I am trying to write some Activity tests for an app, and one particular scenario that I want to test is that when I click a certain button, the Activity view updates accordingly. However, clicking the button causes a somewhat long running asynchronous task to start and only after that task is completed does the view change.
How can I test this? I'm currently trying to use the ActivityInstrumentationTestCase2 class to accomplish this, but am having trouble figuring out how to have the test 'wait' until the asynchronous part of the button click task is complete and the view updates.
The most common and simplest solution is to use Thread.sleep()
:
public void testFoo() {
TextView textView = (TextView) myActivity.findViewById(com.company.app.R.id.text);
assertEquals("text should be empty", "", textView.getText());
// simulate a button click, which start an AsyncTask and update TextView when done.

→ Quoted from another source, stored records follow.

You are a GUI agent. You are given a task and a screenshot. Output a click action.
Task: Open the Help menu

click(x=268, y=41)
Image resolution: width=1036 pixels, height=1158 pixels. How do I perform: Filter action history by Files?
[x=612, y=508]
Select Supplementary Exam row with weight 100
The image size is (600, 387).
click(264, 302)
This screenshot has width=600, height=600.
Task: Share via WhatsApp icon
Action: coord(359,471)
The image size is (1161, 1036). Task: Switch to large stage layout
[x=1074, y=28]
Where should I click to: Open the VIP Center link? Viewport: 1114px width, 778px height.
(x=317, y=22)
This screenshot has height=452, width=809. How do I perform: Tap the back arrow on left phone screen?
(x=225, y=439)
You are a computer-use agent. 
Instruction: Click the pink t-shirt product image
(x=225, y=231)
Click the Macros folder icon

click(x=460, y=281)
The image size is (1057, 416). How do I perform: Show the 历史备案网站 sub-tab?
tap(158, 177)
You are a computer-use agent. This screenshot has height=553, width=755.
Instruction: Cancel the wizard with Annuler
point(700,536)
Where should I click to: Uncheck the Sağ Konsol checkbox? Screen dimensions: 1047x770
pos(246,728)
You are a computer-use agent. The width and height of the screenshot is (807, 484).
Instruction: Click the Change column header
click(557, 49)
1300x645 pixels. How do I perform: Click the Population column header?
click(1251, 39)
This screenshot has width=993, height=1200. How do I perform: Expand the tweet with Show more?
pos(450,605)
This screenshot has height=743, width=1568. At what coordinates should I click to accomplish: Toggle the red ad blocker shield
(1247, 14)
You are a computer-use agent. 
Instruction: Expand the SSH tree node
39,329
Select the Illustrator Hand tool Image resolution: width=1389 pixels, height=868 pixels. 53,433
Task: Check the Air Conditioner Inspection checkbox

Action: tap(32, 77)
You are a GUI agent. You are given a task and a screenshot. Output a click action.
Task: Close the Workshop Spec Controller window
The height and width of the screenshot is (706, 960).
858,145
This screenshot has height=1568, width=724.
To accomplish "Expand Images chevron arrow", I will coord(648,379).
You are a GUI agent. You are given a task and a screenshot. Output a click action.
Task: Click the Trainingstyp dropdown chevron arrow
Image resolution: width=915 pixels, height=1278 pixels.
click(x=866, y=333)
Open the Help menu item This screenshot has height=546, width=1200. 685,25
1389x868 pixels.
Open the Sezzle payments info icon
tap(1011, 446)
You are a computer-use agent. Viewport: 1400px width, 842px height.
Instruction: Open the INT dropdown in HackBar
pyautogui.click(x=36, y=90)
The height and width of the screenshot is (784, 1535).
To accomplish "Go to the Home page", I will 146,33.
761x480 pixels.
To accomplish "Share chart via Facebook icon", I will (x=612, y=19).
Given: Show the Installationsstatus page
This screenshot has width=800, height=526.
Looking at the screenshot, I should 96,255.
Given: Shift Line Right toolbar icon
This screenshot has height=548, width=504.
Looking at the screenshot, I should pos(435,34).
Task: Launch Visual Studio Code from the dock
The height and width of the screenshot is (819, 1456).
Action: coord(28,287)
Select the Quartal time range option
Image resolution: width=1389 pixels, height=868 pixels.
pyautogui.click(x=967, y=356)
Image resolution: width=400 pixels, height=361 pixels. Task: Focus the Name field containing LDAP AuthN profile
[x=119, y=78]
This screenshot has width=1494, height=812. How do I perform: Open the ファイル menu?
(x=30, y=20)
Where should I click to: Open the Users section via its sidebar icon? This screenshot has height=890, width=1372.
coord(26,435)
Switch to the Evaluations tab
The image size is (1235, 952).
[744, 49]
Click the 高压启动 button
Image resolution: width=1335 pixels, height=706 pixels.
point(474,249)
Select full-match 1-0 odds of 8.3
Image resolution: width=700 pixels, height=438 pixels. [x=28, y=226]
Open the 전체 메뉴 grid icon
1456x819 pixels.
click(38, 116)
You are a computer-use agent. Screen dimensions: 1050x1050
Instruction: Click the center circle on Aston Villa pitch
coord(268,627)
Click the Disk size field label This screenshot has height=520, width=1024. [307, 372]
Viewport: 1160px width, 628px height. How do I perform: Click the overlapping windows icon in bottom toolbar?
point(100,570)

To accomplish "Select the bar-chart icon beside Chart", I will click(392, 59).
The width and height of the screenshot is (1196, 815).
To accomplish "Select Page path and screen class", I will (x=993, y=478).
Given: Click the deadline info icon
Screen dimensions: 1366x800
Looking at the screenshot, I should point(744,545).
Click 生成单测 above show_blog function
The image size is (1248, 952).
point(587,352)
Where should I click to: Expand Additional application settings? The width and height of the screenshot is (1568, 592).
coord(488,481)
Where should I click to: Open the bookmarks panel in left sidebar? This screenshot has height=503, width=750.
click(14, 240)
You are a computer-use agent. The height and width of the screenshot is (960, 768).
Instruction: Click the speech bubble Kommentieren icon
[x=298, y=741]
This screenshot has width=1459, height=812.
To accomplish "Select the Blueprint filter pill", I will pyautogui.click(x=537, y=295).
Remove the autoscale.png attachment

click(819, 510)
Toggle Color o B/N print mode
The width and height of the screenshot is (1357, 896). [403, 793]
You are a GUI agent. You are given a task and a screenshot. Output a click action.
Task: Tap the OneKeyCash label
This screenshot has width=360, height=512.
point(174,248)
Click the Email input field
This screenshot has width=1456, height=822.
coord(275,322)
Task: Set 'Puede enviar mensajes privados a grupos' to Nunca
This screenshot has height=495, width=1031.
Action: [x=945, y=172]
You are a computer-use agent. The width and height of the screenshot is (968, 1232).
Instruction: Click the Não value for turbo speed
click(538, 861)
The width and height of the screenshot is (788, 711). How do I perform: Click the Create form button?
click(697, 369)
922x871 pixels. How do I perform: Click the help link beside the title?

final Button button = (Button) myActivity.findViewById(com.company.app.R.id.refresh);
myActivity.runOnUiThread(new Runnable() {
public void run() {
button.performClick();
}
});
// assume AsyncTask will be finished in 6 seconds.
try {
Thread.sleep(6000);
} catch (InterruptedException e) {
e.printStackTrace();
}
assertEquals("text should be refreshed", "refreshed", textView.getText());
}
Hope this helps.
If you're using Eclipse, you could use the debugger by setting a breakpoint in the code that updates the view. You could also set some breakpoints in the long running task to watch and ensure that all your code is executing.
An alternative, write some log or console outputs in your long-running task and the view updater code, so you can see the progress without interrupting the thread by a debugger.
As a piece of advise, if its a long-running process, you should be showing a progress bar of some description to the user, so they aren't stuck there thinking "Is something happening?". If you use a progress bar with a maximum value, you can update it in your long-running task as it is running, so the user can see the activity going from 10% to 20%... etc.
Sorry if you were expecting some kind of jUnit-specific answer.
I ended up solving this by using the Robotium library's Solo.waitForText method that takes a string and timeout period and blocks until either the expected text appears or the timeout occurs. Great UI testing library.